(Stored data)

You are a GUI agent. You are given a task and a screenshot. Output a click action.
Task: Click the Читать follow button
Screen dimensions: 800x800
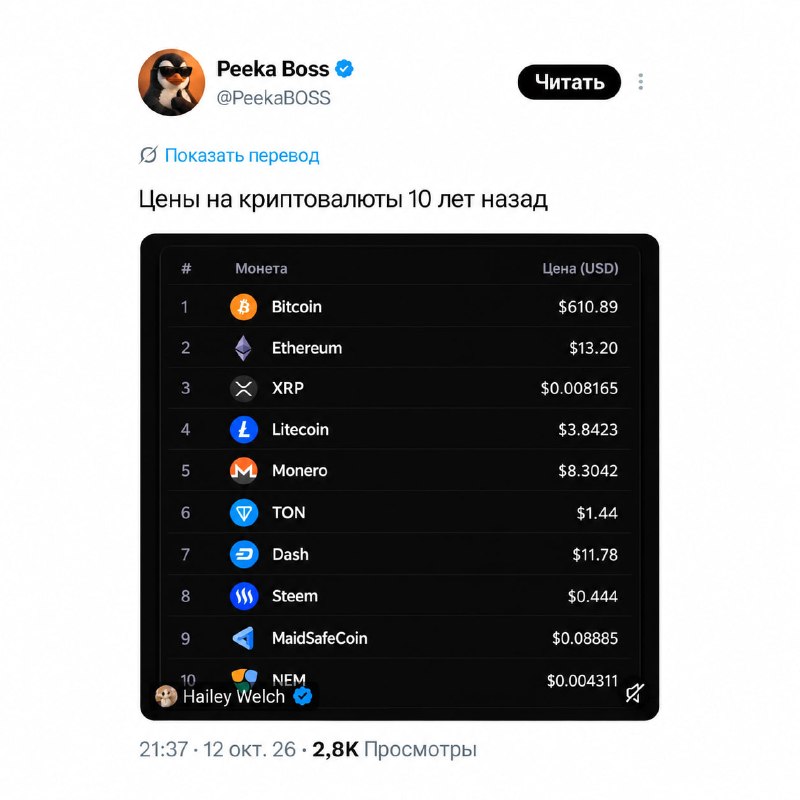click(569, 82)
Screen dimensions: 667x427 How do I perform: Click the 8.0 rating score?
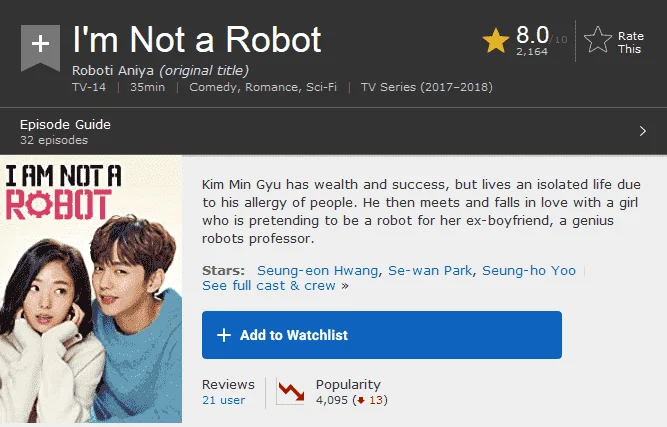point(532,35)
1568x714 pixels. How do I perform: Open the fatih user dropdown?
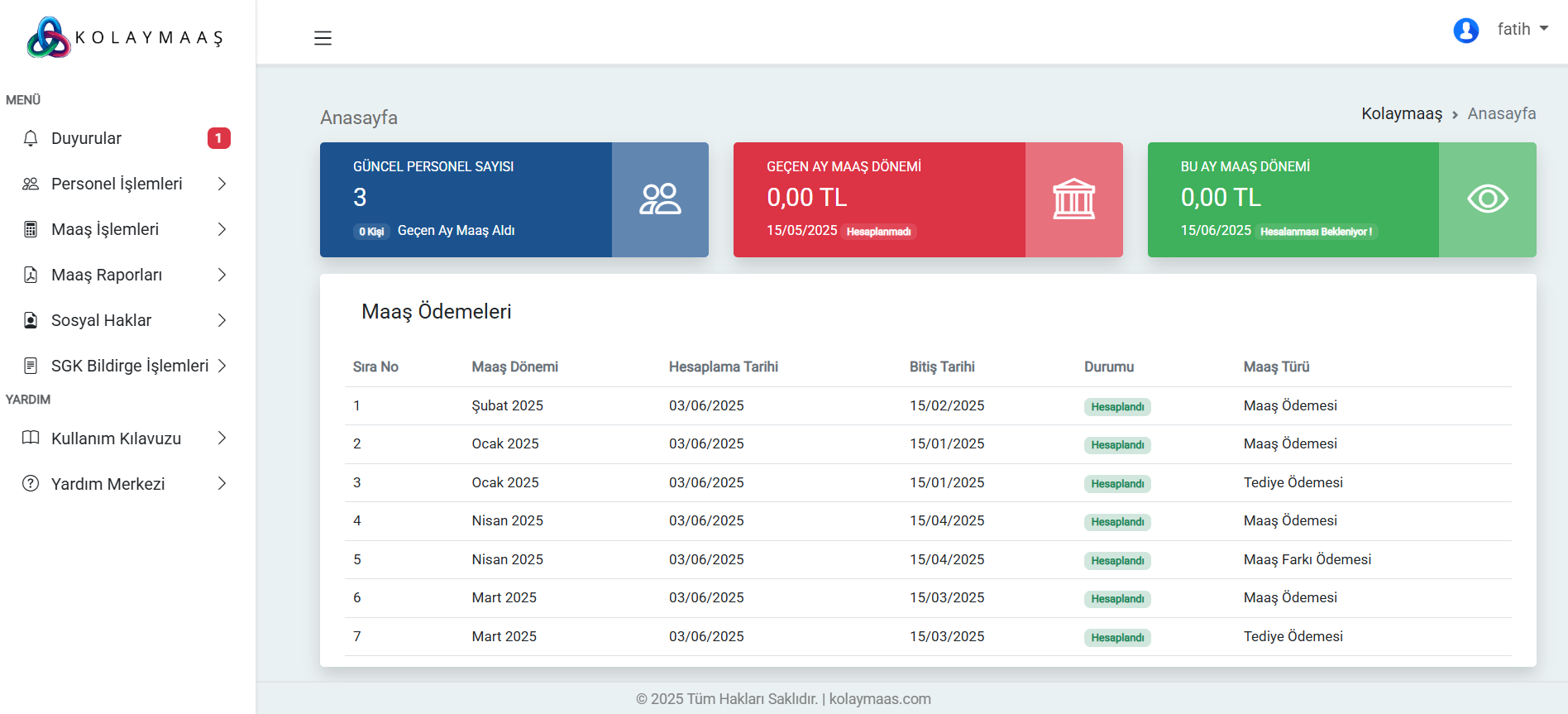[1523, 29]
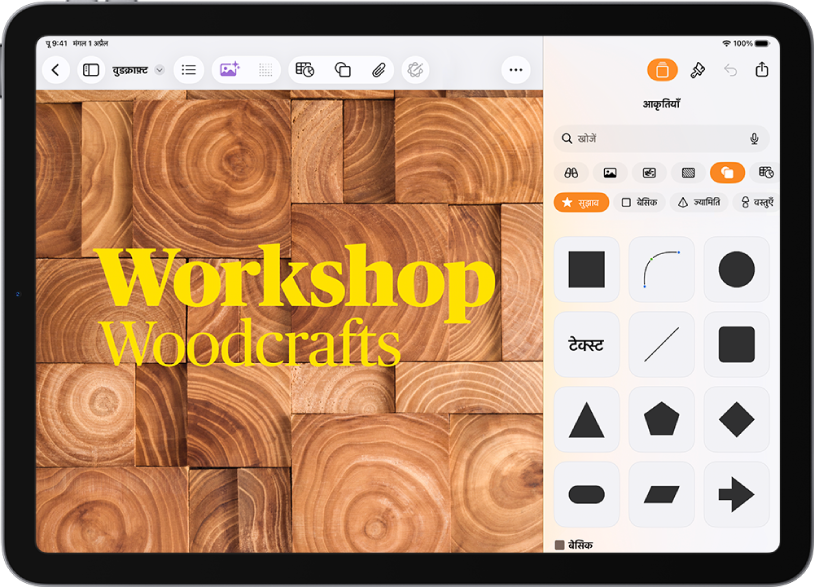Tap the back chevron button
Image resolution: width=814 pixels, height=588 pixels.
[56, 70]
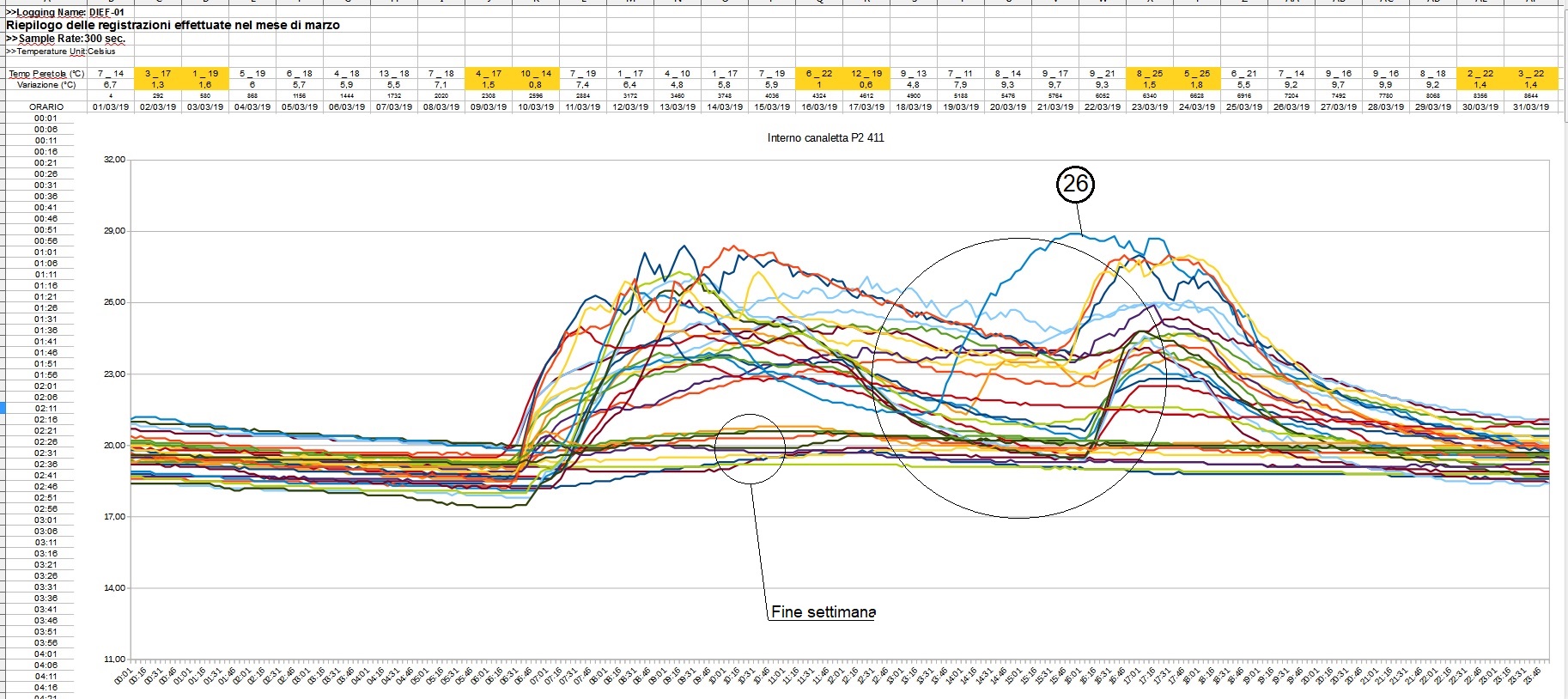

- [Instructions to follow]
Could you please repeat the entries above exactly, with every picture left out?

- [Task response]
You are a GUI agent. You are given a task and a screenshot. Output a click action.
Task: Click the Читать follow button
Screen dimensions: 800x800
click(569, 82)
Screen dimensions: 667x427 How do I perform: Click the 8.0 rating score?
point(532,35)
1568x714 pixels. How do I perform: Open the fatih user dropdown?
[1523, 29]
Tap the back chevron button
Image resolution: width=814 pixels, height=588 pixels.
[56, 70]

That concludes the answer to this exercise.